Face aux dramatiques incendies qui ont frappé l’Algérie, les autorités font face à un bilan humain extrêmement lourd et diversement évalué. Alors que le dernier bilan officiel communiqué fait état de douze décès, des sources locales signalent un nombre de victimes s’élevant au moins à plusieurs dizaines. La région de Jijel est particulièrement touchée par cette catastrophe survenue à la fin du mois d’août, ravageant une zone côtière et montagneuse très fréquentée.
Le 28 août, les habitants ont procédé à l’inhumation de 39 victimes dans une fosse commune, en présence du Premier ministre Sifi Ghrieb, dépêché sur place par la présidence. D’après les informations rapportées, la localité de Djemaa Beni Habibi dénombre à elle seule 73 victimes. De son côté, la journaliste spécialisée Nezha Khellaf avance le chiffre de 200 décès dans les incendies de Jijel, en s’appuyant notamment sur des avis de décès, des listes locales ainsi que sur des publications de proches sur les réseaux sociaux. Les flammes ont anéanti 80 % du territoire forestier de cette zone reconnue pour sa verdure et son attrait touristique.
En parallèle des opérations de secours et d’un appel aux dons lancé par le Croissant-Rouge algérien avec des convois envoyés vers Jijel, Skikda et Annaba, la question des responsabilités et de la gestion de crise est ouvertement posée par plusieurs observateurs et sites d’information. En déplacement à l’hôpital des grands brûlés de Zéralda, le président Abdelmadjid Tebboune a estimé qu’il y avait une origine criminelle derrière la violence de ces départs de feu, jugeant anormale une telle intensité.

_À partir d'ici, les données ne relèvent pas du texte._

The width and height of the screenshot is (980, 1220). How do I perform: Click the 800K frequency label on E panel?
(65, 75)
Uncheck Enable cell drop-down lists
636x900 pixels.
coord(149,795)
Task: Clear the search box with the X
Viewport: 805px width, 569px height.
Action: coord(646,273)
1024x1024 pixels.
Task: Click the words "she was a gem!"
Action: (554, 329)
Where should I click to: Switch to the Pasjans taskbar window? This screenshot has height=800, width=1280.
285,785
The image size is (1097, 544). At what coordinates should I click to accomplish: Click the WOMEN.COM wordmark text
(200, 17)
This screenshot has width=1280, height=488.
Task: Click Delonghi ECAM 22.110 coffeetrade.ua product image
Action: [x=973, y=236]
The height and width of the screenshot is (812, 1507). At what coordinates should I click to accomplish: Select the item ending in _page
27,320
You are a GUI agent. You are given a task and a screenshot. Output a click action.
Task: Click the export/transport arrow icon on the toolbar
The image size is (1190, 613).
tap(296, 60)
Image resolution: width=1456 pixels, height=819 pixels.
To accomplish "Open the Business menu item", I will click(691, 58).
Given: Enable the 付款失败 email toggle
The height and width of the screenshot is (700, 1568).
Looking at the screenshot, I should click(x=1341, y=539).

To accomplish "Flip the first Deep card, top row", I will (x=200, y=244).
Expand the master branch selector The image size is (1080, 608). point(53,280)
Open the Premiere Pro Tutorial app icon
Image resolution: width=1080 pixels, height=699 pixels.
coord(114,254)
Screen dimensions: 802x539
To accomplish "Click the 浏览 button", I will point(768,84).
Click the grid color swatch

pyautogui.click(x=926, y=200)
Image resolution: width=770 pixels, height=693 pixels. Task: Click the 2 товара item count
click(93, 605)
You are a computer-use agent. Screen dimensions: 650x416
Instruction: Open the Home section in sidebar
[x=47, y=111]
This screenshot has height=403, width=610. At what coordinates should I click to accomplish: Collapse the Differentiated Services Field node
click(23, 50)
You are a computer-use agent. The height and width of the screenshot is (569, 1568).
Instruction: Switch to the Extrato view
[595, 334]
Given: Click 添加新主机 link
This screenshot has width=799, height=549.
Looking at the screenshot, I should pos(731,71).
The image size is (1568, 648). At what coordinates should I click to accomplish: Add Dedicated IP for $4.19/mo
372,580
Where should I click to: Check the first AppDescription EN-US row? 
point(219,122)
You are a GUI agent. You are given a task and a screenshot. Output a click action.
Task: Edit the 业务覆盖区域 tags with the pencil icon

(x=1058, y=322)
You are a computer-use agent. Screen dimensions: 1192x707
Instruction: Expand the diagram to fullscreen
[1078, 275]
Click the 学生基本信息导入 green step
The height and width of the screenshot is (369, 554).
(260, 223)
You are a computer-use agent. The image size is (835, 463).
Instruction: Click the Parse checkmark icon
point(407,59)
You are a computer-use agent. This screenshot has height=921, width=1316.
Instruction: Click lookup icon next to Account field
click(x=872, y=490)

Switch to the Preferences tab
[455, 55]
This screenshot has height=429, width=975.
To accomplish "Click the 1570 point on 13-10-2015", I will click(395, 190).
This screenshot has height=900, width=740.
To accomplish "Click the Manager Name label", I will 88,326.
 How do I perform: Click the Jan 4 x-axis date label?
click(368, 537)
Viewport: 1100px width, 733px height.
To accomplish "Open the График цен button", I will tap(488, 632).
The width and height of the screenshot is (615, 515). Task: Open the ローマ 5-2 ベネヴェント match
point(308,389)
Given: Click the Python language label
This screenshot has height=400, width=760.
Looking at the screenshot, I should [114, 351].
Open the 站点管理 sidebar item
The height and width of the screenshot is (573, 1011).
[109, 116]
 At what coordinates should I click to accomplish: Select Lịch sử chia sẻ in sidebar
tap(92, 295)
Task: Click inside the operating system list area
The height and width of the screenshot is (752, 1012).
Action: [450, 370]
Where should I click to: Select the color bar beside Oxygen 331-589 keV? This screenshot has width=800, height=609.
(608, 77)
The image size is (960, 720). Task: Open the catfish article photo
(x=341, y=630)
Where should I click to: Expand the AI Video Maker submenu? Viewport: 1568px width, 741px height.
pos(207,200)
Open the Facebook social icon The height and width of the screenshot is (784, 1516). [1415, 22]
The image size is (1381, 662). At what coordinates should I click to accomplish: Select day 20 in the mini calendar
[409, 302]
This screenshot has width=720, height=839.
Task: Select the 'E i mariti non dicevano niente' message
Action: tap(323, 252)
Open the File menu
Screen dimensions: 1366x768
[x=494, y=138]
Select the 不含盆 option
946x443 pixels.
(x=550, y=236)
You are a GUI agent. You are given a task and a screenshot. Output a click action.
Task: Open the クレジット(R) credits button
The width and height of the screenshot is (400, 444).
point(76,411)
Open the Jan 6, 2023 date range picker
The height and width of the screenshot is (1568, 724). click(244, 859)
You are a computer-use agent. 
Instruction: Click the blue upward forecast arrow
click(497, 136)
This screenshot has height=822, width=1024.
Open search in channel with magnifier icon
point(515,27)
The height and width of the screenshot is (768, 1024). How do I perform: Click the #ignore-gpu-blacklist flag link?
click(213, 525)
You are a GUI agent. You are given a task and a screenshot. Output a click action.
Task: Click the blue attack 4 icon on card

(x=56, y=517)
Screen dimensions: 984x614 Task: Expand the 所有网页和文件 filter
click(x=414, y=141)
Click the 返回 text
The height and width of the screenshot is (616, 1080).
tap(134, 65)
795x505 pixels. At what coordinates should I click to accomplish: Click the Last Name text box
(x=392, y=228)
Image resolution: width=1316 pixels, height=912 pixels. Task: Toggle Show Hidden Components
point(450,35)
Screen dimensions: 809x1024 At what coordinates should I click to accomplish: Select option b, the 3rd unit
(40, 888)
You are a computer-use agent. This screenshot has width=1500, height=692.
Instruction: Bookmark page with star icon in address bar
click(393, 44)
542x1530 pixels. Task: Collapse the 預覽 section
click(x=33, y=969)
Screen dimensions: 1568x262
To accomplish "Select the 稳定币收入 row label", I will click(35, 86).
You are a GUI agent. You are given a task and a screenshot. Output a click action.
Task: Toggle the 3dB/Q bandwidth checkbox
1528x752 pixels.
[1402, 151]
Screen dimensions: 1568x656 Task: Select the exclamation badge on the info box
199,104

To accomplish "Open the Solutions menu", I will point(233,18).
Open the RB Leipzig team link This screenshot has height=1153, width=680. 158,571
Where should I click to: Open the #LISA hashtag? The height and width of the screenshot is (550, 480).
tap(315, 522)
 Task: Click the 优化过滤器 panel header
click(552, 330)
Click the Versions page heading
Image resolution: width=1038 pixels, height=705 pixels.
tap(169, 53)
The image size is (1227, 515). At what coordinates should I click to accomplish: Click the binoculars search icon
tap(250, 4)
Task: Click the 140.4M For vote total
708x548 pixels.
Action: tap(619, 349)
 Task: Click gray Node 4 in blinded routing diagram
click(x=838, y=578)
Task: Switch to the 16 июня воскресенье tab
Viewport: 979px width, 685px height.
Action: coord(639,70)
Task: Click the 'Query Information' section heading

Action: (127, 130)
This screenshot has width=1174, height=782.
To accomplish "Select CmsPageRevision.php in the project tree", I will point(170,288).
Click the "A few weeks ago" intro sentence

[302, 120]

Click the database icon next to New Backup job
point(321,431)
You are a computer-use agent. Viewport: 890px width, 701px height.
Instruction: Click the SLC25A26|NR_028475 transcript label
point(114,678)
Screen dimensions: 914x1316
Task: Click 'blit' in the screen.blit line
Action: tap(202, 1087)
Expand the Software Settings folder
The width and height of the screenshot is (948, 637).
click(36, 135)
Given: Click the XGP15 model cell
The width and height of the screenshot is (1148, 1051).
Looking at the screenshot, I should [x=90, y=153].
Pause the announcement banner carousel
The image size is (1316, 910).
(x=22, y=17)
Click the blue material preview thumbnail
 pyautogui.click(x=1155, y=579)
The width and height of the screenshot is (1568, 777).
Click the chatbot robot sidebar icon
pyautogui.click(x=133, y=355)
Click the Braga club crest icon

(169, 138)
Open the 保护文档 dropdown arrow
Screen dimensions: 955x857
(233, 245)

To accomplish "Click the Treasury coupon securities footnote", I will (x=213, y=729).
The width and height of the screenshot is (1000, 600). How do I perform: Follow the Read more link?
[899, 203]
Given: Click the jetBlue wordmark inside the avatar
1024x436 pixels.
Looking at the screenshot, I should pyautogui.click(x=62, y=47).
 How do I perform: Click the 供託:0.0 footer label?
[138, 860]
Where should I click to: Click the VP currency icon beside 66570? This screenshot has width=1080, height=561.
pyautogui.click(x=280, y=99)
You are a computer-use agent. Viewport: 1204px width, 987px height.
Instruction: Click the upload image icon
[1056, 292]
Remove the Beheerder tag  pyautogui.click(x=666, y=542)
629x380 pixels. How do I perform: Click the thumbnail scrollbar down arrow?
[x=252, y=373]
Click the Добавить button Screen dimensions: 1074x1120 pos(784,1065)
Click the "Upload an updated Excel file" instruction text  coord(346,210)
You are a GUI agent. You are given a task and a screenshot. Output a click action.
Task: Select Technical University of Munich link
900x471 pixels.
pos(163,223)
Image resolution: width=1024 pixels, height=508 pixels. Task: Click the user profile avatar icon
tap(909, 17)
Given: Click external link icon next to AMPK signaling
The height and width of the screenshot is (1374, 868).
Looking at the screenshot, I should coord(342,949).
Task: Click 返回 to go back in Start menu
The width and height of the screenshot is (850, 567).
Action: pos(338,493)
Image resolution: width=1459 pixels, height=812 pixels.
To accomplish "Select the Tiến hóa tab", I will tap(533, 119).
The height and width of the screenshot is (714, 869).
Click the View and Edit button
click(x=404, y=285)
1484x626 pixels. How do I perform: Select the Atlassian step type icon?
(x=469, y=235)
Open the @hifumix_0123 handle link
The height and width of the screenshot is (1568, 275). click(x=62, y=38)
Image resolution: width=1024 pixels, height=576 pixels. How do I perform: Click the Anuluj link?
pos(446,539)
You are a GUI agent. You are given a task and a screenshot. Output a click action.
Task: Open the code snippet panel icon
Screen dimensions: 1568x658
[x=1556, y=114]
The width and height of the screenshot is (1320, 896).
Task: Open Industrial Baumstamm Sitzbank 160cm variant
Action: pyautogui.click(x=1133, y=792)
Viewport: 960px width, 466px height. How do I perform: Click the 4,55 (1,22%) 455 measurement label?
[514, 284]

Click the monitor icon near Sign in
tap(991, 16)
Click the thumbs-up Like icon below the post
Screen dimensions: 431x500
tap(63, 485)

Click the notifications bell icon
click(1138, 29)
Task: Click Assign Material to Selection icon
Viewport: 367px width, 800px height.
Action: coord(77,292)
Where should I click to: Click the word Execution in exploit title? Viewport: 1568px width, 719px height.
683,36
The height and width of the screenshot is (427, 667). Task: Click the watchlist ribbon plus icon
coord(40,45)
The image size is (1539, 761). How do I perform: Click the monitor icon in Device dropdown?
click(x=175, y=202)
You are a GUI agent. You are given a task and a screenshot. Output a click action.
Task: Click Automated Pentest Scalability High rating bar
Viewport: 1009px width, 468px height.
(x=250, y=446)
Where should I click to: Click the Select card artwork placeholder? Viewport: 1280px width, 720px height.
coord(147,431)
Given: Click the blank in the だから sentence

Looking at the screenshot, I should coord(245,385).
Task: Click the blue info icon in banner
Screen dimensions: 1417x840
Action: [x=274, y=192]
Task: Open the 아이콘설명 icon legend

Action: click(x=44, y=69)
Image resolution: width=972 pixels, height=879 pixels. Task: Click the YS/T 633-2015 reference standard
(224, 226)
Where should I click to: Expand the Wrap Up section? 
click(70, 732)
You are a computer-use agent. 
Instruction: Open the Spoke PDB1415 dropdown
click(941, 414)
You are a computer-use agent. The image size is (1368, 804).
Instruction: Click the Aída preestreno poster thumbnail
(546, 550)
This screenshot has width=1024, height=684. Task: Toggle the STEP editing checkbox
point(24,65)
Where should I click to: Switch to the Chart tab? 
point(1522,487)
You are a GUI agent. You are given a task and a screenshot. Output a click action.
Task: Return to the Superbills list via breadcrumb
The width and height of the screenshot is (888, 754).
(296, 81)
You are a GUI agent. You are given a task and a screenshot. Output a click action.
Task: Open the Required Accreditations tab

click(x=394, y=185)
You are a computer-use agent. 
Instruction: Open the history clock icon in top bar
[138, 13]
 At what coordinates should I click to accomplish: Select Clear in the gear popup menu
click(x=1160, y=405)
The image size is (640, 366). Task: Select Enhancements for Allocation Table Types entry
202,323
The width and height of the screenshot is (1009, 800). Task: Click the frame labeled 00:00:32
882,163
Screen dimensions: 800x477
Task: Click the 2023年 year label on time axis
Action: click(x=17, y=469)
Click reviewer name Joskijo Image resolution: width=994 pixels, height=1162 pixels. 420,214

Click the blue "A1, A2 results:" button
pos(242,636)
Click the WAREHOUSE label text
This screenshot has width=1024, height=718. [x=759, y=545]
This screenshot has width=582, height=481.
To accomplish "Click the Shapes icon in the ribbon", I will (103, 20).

Dans le cadre de la réponse judiciaire, le chef de l’État a exprimé le souhait, le 30 août, de rétablir rapidement l’application de la peine de mort visant les individus qualifiés de pyromanes. Cette sanction figure dans le Code pénal national mais fait l’objet d’un moratoire depuis l’année 1993. Les analyses locales soulignent également la nécessité d’établir les responsabilités en cas de manquements dans la gestion de la crise, tout en insistant sur l’urgence d’indemniser ceux qui ont tout perdu dans ce drame qualifié de catastrophe écologique pour le poumon vert du pays.